Task: Starting at the first line of the data below, repeat each line word for word up to and including the line with "Task: Select the Min HR column header".

Material provided:
======

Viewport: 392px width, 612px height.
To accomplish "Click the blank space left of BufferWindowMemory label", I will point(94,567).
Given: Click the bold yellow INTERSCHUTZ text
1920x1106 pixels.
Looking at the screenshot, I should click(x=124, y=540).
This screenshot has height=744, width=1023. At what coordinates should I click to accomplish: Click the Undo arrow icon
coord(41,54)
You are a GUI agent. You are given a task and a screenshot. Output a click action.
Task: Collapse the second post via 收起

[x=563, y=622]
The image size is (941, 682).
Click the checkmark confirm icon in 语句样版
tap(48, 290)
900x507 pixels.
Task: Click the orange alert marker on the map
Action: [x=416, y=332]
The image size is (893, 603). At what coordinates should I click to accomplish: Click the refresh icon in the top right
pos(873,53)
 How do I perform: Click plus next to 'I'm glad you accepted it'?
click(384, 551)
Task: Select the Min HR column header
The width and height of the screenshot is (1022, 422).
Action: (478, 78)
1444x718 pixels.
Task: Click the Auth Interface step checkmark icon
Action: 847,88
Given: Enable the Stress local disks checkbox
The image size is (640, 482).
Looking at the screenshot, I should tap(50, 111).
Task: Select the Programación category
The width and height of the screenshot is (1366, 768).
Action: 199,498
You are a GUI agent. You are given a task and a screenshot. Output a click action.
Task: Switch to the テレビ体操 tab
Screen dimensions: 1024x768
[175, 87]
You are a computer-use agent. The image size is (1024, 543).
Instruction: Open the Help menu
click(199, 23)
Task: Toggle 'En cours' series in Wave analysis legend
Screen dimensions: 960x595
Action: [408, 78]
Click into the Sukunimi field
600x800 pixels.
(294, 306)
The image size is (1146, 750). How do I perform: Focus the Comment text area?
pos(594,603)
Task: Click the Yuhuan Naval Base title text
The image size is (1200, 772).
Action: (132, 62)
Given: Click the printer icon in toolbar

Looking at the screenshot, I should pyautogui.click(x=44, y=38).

======

Solution to this task:
Viewport: 392px width, 612px height.
To accomplish "Click the blank space left of BufferWindowMemory label", I will point(94,567).
Given: Click the bold yellow INTERSCHUTZ text
1920x1106 pixels.
Looking at the screenshot, I should click(x=124, y=540).
This screenshot has height=744, width=1023. At what coordinates should I click to accomplish: Click the Undo arrow icon
coord(41,54)
You are a GUI agent. You are given a task and a screenshot. Output a click action.
Task: Collapse the second post via 收起

[x=563, y=622]
The image size is (941, 682).
Click the checkmark confirm icon in 语句样版
tap(48, 290)
900x507 pixels.
Task: Click the orange alert marker on the map
Action: [x=416, y=332]
The image size is (893, 603). At what coordinates should I click to accomplish: Click the refresh icon in the top right
pos(873,53)
 How do I perform: Click plus next to 'I'm glad you accepted it'?
click(384, 551)
Task: Select the Min HR column header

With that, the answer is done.